Leo sat in the back with Ava and Jack, the three of them dressed in black tactical gear. The air inside was heavy, not just from the smell of oil and gunmetal, but from the unspoken knowledge that this mission was different.
Eleanor's warning from the supply room echoed in Leo's head: You won't be coming back to report.

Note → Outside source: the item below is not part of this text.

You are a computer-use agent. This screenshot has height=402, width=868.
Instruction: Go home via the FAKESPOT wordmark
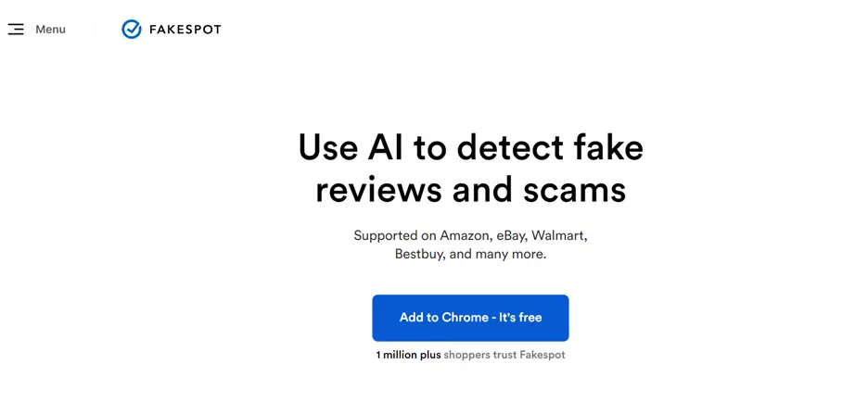click(185, 30)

The mission briefing had been deliberately vague — "eliminate a rogue asset and retrieve stolen intel." But the target location was a fortified complex in the industrial outskirts, and the intel… well, Leo had the feeling it wasn't meant to be retrieved.
---
They arrived just after dusk. The complex loomed like a sleeping beast, its chain-link fences topped with razor wire, floodlights sweeping the yard.
Jack adjusted the sight on his rifle. "We breach from the west wall, cut through the security post, and get to the intel room. Quick in and out."
Ava scanned the area through binoculars. "Two guards at the gate. More on the roof. This isn't a rogue asset hideout — it's a kill zone."
Leo's gut twisted. "You think they know we're coming?"
Ava lowered the binoculars. "No. I think they brought us here."
---
They moved in anyway — silently, skillfully, like the assassins the academy had made them.
Leo cut the power to the floodlights while Jack took out the gate guards with suppressed shots. Ava led the way through the yard until they reached the main building.
Inside, the air was stale. Their footsteps echoed in the narrow hallways. They reached the intel room — but instead of computers and files, it was empty.
Jack cursed under his breath. "There's nothing here."
Leo's eyes darted to the far wall — where a small red light blinked above a mounted camera.
Ava's voice was sharp. "We need to go. Now."
---
Too late.
Doors slammed shut around them with the heavy clang of reinforced steel. Footsteps thundered in the corridor outside. Voices barked orders — not in a language Leo recognized.
The first flashbang exploded through the doorway. The world went white.
Leo stumbled, ears ringing, as masked figures poured in. Jack fired until his magazine was empty, then used the rifle as a club. Ava grabbed Leo by the arm, dragging him toward a maintenance hatch in the corner.
"Go!" she shouted, shoving him through.
They crawled through the narrow ventilation shaft, the sound of boots and gunfire fading behind them. The hatch spat them out onto the roof of a lower building.
---
The rain-slick rooftop stretched out to the street beyond. But between them and freedom was a squad of armed men.
Jack swore. "We'll never make it down without getting shredded."
Ava's eyes flicked to the opposite rooftop — a three-meter jump over an alley. "We don't need the stairs."
Leo's stomach dropped, but he nodded. "Go."
Ava went first, landing in a crouch on the far roof. Jack followed, barely making it. Leo took the jump last, his boots slipping on the wet surface — but Jack's hand shot out, gripping his wrist and hauling him up.
They kept moving, leaping from rooftop to rooftop until the complex was far behind.
---
They didn't stop running until they reached a narrow drainage tunnel beneath the city. There, soaked and panting, they finally spoke.
"They were trying to kill us," Leo said, the truth settling like lead in his chest.
Ava wiped rain from her face. "No. They were trying to erase us. Clean up their mistakes."
Jack looked between them, his usual arrogance gone. "Then we hit back. Hard."
Leo glanced at Ava, then at Jack. For the first time, the three of them were aligned — not as rivals, not as reluctant partners, but as a team.